Avevo trovato un accordo economico col Real grazie alla mediazione del compianto Ernesto Bronzetti. Avevo già il volo privato per andare a Madrid insieme al mio procuratore e alla mia famiglia. Prima la partenza è stata posticipata di un giorno, poi la trattativa tra i club si è arenata ed è finita così.

Il 2010 per lei è stato un anno duro: ai suoi giocatori insegna come ripartire dopo situazioni simili?

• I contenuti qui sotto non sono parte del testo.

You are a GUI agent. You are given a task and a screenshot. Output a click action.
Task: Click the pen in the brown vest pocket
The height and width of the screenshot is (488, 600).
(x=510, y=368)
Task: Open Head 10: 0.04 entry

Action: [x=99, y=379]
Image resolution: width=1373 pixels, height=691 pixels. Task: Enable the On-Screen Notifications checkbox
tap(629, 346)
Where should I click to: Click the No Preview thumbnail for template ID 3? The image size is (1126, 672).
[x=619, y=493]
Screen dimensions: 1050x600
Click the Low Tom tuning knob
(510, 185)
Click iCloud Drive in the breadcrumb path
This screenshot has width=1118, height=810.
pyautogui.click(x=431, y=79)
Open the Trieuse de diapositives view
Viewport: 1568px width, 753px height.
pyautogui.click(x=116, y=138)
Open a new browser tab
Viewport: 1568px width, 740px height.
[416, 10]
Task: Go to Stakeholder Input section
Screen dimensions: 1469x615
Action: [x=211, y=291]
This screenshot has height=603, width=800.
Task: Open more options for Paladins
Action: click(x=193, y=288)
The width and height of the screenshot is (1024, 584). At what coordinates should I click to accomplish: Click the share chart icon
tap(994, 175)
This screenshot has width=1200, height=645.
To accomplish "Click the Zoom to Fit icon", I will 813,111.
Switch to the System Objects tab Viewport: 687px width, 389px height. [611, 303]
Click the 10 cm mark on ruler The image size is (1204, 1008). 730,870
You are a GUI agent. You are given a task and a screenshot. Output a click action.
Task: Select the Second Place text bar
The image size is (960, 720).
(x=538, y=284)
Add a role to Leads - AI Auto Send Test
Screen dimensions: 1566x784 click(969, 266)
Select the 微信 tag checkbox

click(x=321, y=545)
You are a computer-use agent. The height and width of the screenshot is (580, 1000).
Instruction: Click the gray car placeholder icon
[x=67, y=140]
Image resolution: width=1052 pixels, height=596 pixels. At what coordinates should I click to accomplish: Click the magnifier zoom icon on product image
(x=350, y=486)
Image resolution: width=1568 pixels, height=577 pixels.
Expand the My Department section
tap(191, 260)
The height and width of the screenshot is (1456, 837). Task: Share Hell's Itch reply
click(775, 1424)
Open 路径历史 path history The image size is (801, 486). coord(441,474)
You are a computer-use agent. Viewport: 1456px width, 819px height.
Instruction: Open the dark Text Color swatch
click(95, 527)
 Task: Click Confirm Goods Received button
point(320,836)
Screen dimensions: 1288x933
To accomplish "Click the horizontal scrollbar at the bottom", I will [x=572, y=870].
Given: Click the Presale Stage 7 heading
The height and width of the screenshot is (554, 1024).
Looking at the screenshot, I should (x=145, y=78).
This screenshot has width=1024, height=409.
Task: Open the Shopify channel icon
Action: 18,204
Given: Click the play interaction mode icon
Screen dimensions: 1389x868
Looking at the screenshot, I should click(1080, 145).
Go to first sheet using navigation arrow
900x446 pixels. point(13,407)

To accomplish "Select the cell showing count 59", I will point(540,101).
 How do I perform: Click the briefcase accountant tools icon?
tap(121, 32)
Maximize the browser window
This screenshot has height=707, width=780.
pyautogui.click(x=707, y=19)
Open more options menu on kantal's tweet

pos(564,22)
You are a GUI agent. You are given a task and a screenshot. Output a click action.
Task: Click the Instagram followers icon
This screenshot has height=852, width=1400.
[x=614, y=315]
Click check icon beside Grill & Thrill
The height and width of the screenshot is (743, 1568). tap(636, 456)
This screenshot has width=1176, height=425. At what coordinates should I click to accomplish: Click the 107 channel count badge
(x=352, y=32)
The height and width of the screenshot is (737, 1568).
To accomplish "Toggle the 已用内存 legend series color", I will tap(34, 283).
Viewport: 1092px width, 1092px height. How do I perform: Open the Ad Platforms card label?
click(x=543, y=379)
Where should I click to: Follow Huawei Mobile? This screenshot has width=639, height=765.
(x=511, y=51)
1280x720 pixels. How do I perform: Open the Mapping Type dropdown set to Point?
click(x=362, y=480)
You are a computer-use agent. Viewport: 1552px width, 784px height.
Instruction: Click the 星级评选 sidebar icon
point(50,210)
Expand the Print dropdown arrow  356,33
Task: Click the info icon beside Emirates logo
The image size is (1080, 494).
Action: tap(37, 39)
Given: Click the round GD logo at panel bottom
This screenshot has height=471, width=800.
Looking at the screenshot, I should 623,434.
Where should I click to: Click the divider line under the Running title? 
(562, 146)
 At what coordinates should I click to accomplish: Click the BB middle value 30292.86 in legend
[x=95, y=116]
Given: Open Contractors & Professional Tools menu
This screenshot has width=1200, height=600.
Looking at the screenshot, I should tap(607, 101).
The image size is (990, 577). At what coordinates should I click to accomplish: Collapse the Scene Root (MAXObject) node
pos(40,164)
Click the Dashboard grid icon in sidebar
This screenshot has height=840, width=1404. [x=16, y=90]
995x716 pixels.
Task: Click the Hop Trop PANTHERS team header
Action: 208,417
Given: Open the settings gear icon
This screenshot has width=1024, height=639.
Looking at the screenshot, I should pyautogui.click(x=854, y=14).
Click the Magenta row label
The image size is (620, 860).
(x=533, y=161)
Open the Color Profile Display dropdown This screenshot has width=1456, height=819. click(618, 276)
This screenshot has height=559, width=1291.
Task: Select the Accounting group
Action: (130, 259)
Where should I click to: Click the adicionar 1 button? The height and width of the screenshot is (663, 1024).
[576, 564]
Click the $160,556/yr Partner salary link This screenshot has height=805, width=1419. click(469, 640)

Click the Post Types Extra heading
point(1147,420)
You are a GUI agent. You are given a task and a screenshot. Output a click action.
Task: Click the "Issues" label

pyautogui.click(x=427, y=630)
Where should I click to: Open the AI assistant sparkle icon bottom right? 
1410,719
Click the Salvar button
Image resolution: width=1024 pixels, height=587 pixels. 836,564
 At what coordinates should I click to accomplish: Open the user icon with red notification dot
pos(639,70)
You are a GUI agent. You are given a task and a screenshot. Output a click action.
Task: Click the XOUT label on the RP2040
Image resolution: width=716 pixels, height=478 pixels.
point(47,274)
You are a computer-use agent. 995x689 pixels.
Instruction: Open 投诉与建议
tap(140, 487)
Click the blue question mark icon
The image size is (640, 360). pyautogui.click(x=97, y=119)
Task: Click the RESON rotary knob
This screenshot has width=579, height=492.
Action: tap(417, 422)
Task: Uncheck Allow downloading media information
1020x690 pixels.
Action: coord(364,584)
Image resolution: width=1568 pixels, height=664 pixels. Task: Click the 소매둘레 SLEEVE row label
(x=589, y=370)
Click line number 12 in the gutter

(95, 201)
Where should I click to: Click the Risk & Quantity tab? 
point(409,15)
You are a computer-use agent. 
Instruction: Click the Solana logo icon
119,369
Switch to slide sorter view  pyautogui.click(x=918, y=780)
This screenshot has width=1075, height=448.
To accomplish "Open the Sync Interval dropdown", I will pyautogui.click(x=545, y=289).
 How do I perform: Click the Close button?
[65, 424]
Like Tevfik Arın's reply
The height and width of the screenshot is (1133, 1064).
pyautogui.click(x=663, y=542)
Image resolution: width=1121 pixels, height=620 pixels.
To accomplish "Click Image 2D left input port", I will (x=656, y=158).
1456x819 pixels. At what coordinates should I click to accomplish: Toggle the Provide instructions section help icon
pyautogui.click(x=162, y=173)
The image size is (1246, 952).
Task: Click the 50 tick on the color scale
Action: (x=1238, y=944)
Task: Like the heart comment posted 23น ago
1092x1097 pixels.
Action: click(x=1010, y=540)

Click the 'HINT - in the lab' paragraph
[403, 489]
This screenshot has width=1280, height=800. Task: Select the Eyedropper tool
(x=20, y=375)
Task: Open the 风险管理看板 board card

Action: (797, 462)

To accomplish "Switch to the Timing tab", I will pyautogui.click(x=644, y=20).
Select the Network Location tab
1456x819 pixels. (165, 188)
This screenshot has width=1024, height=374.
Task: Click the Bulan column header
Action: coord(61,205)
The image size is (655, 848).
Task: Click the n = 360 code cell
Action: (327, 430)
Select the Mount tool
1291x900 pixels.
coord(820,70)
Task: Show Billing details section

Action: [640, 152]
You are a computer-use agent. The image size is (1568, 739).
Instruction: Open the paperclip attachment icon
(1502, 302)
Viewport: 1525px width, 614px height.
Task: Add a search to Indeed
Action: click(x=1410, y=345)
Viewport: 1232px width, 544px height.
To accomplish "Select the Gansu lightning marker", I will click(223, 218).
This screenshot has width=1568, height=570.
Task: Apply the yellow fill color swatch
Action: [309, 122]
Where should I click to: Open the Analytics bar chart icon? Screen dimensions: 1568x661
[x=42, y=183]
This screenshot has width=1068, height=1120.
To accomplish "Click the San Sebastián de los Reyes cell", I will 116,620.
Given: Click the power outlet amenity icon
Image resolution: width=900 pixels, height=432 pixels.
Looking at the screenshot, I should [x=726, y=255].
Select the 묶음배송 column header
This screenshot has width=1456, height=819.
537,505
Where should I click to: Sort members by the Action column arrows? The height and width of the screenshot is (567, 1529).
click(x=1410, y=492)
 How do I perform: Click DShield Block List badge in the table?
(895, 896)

Ho discusso con la società. Mi sono rifiutato di andare alla Lazio. Mi feci convocare dal mister Pasquale Marino per giocare contro il Milan in Coppa Italia, feci una grande partita a San Siro così il presidente Gianpaolo Pozzo decise di tenermi. Nel 2010 mi sono fatto male contro il Napoli: stavo lottando con Michele Pazienza, quando ho agganciato il pallone ho sentito un colpo al menisco. Non avevo mai fatto una scivolata così in carriera e mi sono rotto il ginocchio. L’anno dopo sono passato alla Fiorentina dove ho costruito un legame speciale con la città e con i tifosi viola.

Quali sono i suoi propositi per il futuro?

Voglio fare l’allenatore a grandi livelli e voglio fare crescere i giovani. Mi piacerebbe creare un’Accademia tutta mia. Da maggio ad oggi ho raccolto più di 30 iscrizioni. Ho visto almeno 7-8 bambini con un potenziale importante a Roma. Pensa quanti se ne possono trovare in tutta l’Italia! Gli voglio insegnare che c’è sempre un modo per rialzarsi dopo ogni caduta. Io arrivo dalla strada, non provengo da una famiglia aristocratica. La delusione per il mancato passaggio alla Juve e al Real è stata dura da accettare, l’ho pagata mentalmente, ma mi sono rimboccato le maniche. I giovani di oggi hanno poco equilibrio: se vengono sollecitati con emozioni negative mollano, se provano troppe emozioni positive si esaltano. Non dimentico ciò che mi disse Italo Galbiati alla Roma dopo l’esordio con Capello: “D’Ago sei arrivato in cima, adesso restaci però”. Me lo disse quasi incattivito. È la frase che mi sono portato dentro per tutta la vita.

A parte il calcio ha qualche hobby? Le piace il padel?

Mi piace perché c’è tanta competizione, però sono più propenso a usare i piedi e preferisco una partita a calciotto. Purtroppo non ho mai giocato con la squadra di Totti a Roma per i tanti impegni da allenatore, però mi piacerebbe.